Adobe CEO「Appleはクローズドを選択した」 iPhone向けFlashアプリ変換ツールへの投資中止 - IT media News

そういうこともあろうかと、これまで作成したFlashゲームなどをObjective-C + Xcodeで作り直そうと努力していましたが、なんとなく「ワンソース・マルチユースの理念通り、ボタンひとつでFlashから書き出せればいいな」と期待していたのは事実ですし、多くのFlashデベロッパーの方々もそうだったのでないでしょうか?

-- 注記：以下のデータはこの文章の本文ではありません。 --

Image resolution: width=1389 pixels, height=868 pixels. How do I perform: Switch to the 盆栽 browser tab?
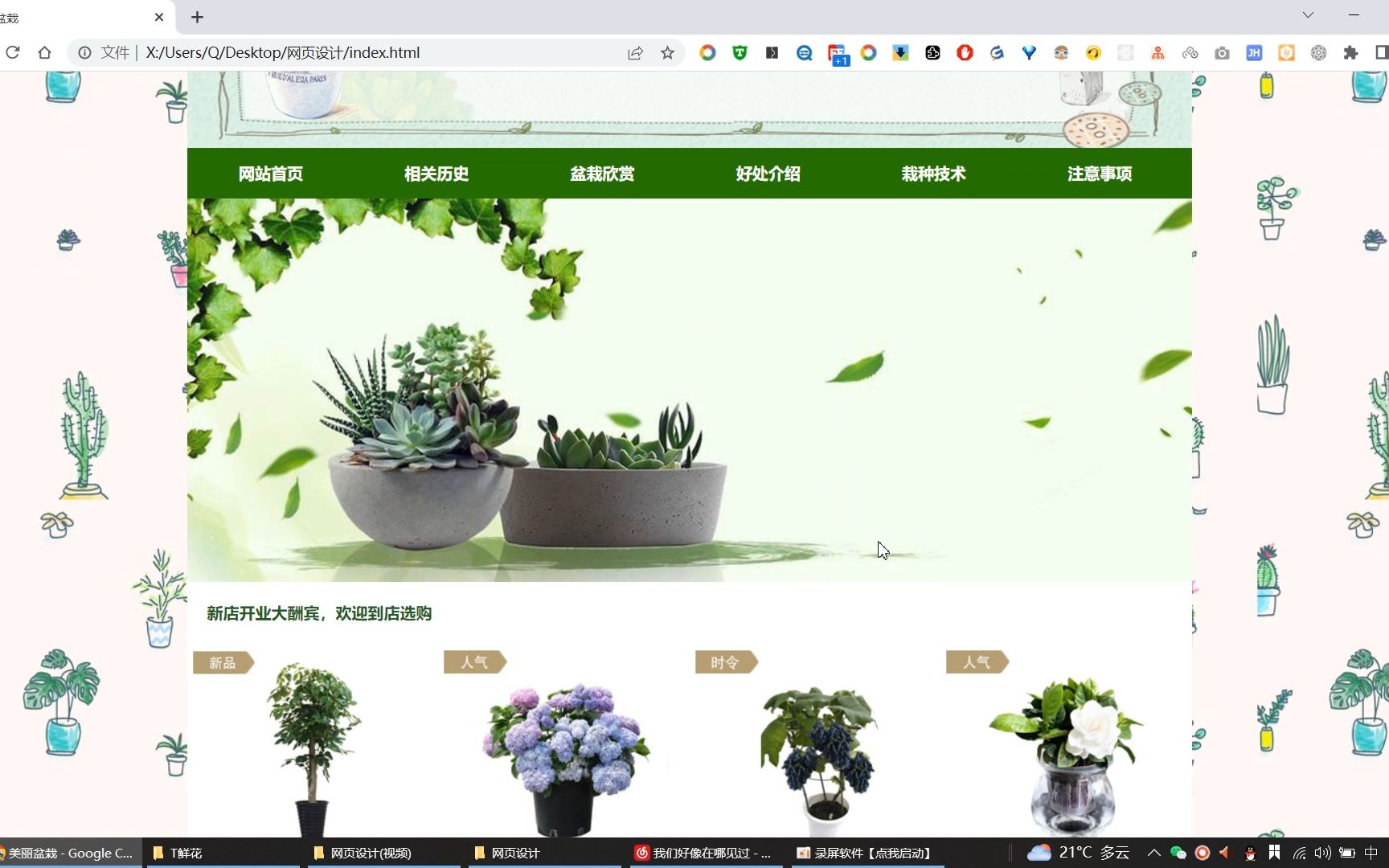click(x=72, y=17)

先日参加した「Adobe Flash Platform Camp Tokyo」においても、「Adobe Flash CS5を使用したiPhoneアプリケーション開発」というMike Chambers氏のセッションがあったように、Flash CS5の目玉機能のひとつとして、クローズアップされていたように思います。

しかし誰がどうあがいたところで、iPhoneというプラットフォームは、Appleにとって専制君主的なふるまいが許される王国であるのは疑いようがありません。今回のニュースから分かることは、Appleが、iPhoneそしてiPadなど、今をときめく自社の製品や技術、そしてそれに群がろうとする開発者たちを、どのように見ているかということです。これらのApple製品が支持され続けるかぎり、AdobeやFlashテクノロジーに勝ち目はありません。

悲しいかな、Flashデベロッパーとして10年以上の経験を持つ私も、iPhoneの魅力にとりつかれてしまった一人です。だから、今回の措置は、仲のいい友人同士がケンカ別れをしてしまったような、そういう複雑な思いで見ています。

しかし、これも前向きに考えることにしたいと思います。今回のAppleの対応を歴史の事象に例えるなら、これはかつての徳川幕府の鎖国の方針に近いように思います。最近の龍馬伝でもやっていますが、もし黒船のような「外圧」がなければ、徳川幕府はいつまでも鎖国をつづけていたでしょう。しかしながら鎖国は日本にとって、マイナスだったのでしょうか?一概にはそうとは言い切れないかもしれません。日本が日本らしく、他の国にはない独自の文化を持つことができたのは、もしかすると鎖国を国策として二百年以上達成したことがプラスに働いた結果なのかもしれないからです。

つまり、何が言いたいのかというと、AppleがAppleらしさを発展させていくためには、鎖国的対応も必要であるというその姿勢も、Appleファンでもある私としては認めるし、iPhoneを生み出したAppleには十分にそうする権利があることを認めようということです。Androidのような外圧が強力に働けば、Appleの徳川幕府的対応も変化することがあるかもしれませんが、しばらくはないでしょう。であるならば、いっそ鎖国を貫き、何よりもApple独自の哲学を最優先させて、進化してもらいたい。こう思うわけです。

そして、Flashはどこに向かうのか?私にはよく分からなくなってしまいました。AdobeはAndroidだと言ってますが。
ひとつ確かなことは、iPhoneという王国からFlashはふるい落とされた結果、絶対的な唯一の、そして普遍性を持った技術からさらに相対化されて、数多くあるプラットフォームのひとつに近づいたということではないでしょうか?